Le gouvernement congolais porte une lourde responsabilité dans la situation économique et sociale actuelle et ne doit pas manquer cette occasion de construire un avenir plus juste pour ses concitoyens. Pour sa part,  le FMI doit également mesurer sa responsabilité dans la mise en œuvre de ces futurs accords, et les conséquences directes qu’ils auront sur le quotidien des Congolais.

Publiez ce que vous payez – Congo demande une fois de plus au FMI d’intégrer la transparence et la redevabilité dans la gestion des finances publiques au cœur de son partenariat avec la République du Congo et d’appuyer particulièrement :

  • La mise en œuvre des recommandations formulées dans les rapports ITIE depuis 2010.

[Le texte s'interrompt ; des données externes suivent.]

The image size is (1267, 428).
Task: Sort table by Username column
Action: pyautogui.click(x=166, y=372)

  • La publication des termes du contrat avec la Chine d’une part, et la réalisation et la publication d’audits des projets réalisés d’autre part, afin de s’assurer que les montants déclarés ont effectivement été investis dans ces infrastructures.

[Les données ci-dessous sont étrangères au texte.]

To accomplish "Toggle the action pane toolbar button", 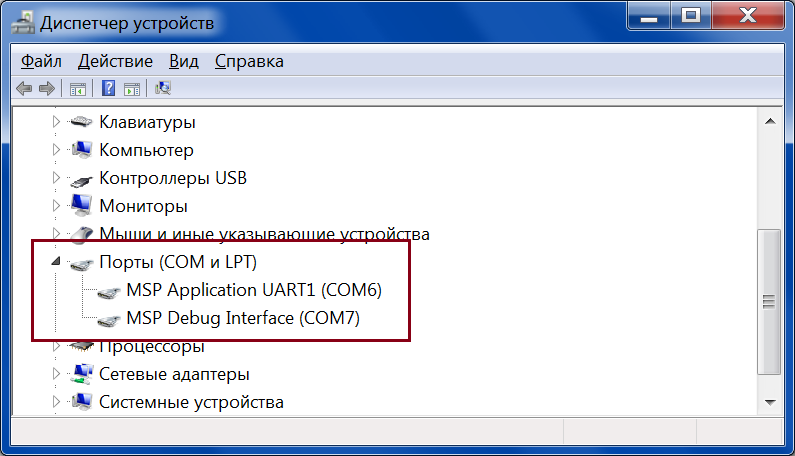I will [x=131, y=88].
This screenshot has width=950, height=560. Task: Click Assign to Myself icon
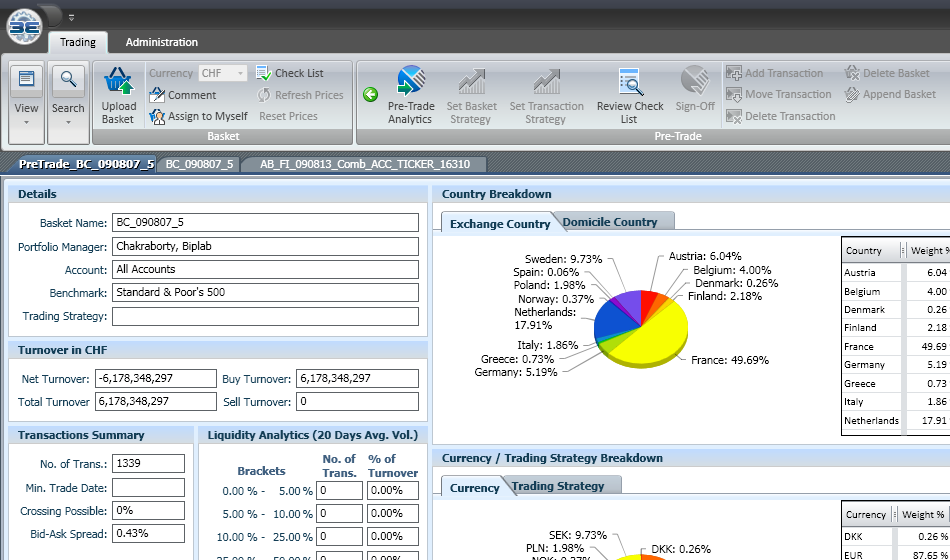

  • La réalisation annuelle d’audits du Ministère de l’Aménagement du territoire et des Grands Travaux pour évaluer la mise en œuvre des projets et engager sa responsabilité en cas de dysfonctionnement.
  • La transparence et  la réalisation de l’audit de l’épargne pour les générations futures, conformément à l’engagement pris par le Chef de l’Etat en 2006.
  • La liberté pour le juge de s’autosaisir en cas de délit  de corruption, l’ouverture de la saisine du juge aux citoyens et la création d’une juridiction indépendante chargée de poursuivre les auteurs des délits financiers.
  • L’adoption des  décrets d’application  du Code de transparence et de responsabilité dans la gestion des finances publiques pour s’assurer de son opérationnalité, et la mise en place urgente de la structure chargée de faire son suivi.
  • La  protection des militants anti-corruption, leur indépendance et l’inscription dans l’agenda public du dialogue public-privé comme un des principes sacro-saints de la relation avec le gouvernement, de sorte que le travail citoyen au sein de la société civile ne soit pas menacé par des politiques nationales liberticides et anti-démocratiques.